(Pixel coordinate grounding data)

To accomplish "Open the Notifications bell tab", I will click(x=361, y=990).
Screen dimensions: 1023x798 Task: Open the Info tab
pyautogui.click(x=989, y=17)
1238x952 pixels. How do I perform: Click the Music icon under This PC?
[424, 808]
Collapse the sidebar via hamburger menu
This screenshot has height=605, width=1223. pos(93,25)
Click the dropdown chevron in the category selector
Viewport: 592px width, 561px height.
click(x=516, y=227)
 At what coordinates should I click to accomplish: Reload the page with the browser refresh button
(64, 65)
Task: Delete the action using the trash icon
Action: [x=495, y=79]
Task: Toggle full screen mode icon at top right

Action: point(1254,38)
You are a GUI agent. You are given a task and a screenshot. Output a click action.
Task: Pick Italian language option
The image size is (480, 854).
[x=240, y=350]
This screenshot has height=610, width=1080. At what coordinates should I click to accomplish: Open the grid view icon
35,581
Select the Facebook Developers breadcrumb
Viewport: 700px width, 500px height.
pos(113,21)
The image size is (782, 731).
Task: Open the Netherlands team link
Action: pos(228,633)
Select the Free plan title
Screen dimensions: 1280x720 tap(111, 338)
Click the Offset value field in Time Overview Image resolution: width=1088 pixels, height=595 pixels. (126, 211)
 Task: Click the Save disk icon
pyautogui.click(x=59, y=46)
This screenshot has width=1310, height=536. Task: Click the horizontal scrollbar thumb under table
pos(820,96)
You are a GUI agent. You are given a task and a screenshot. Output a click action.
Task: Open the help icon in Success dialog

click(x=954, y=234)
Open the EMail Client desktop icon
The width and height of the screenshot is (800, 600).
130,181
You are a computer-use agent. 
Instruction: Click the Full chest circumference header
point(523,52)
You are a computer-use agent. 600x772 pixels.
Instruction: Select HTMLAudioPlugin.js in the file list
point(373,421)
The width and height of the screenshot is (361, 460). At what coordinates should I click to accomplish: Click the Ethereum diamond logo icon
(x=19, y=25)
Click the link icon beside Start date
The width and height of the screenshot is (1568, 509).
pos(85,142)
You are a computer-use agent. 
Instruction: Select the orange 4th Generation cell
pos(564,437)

(Your assignment): Return the line that contains "Instruction: Select the", along with every line after it in the data above, exactly and with nothing else.

(Answer to the exercise):
Instruction: Select the orange 4th Generation cell
pos(564,437)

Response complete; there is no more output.